MCNs Grow Up
Multichannel networks (MCNs) have rapidly become digital media's most prized assets because of their success in blending entertainment with social media interaction in a way that makes sense to millennial audiences. Acutely aware of a flat to declining TV ad spend, broadcasters have been making strategic moves to acquire MCNs. MTG has taken control of Swedish MCN Splay, Fullscreen is owned by AT&T and The Chernin Group, and Germany's ProSiebenSat.1 spent $83 million on Collective Digital Studio and merged it with its in house MCN Studio71.
Meanwhile pay TV operators are pursuing OTT avenues (like Sling TV's OTT service) or curating online video (like Sky on Demand which includes Red Bull Media House and GoPro channels.

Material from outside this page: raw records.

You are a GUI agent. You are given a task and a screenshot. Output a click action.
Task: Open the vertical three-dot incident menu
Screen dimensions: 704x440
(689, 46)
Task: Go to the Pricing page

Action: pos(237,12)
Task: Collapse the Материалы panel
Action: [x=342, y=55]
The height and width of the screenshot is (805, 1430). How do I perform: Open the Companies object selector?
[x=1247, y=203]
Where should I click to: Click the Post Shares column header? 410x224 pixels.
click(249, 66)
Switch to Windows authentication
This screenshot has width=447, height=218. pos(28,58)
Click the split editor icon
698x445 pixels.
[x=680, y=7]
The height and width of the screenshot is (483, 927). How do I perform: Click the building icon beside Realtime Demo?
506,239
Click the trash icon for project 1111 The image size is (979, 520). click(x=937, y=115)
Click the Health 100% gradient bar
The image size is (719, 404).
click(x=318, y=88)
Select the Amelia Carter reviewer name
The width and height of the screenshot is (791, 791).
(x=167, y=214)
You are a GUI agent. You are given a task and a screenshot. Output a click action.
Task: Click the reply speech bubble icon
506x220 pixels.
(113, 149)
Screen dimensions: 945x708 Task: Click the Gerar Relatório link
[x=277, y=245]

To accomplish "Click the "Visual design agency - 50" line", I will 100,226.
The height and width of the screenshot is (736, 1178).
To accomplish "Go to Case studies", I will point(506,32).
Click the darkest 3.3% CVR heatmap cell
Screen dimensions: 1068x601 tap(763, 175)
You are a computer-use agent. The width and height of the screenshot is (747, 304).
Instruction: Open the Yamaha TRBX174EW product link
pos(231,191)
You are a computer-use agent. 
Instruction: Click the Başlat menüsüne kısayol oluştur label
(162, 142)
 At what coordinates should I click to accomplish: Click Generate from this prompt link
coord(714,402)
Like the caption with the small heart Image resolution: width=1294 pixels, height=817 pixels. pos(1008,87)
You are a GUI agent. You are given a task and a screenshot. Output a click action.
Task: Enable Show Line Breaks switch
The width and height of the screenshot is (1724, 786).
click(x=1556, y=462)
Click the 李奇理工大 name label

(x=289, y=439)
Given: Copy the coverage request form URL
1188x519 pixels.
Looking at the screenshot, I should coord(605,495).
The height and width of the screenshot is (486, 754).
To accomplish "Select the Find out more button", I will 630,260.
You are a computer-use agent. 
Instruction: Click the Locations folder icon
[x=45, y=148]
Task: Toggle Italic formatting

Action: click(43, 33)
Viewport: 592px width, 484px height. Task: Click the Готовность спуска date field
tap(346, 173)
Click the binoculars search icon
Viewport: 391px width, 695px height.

Sky is also to host Vice's first European linear channel, Viceland, this September.
Those who bet early have seen some serious returns on their investment. The poster child is Awesomeness TV which DreamWorks acquired for $95 million in 2013. When DreamWorks sold a quarter stake last year to Hearst it valued Awesomeness at $350 million. Verizon's deal for 24.5% valued the network at $650 million, but it needed the MCN's content to fuel mobile video network Go90, and begin to pay back the infrastructure it acquired for $4.4 billion from AOL. Notably, DreamWorks chief Jeffrey Katzenberg will retain charge of Awesomeness TV after the sale of DreamWorks Animation to Comcast.
And what does Awesomeness TV do? It represents brand influencers and stars like Jennxpenn and helps them make and distribute video content across platforms. In next to no time it has built close to 100,000 channels.
Once uncharitably called "middlemen" sitting between the content creators and a YouTube audience, MCNs are now major players.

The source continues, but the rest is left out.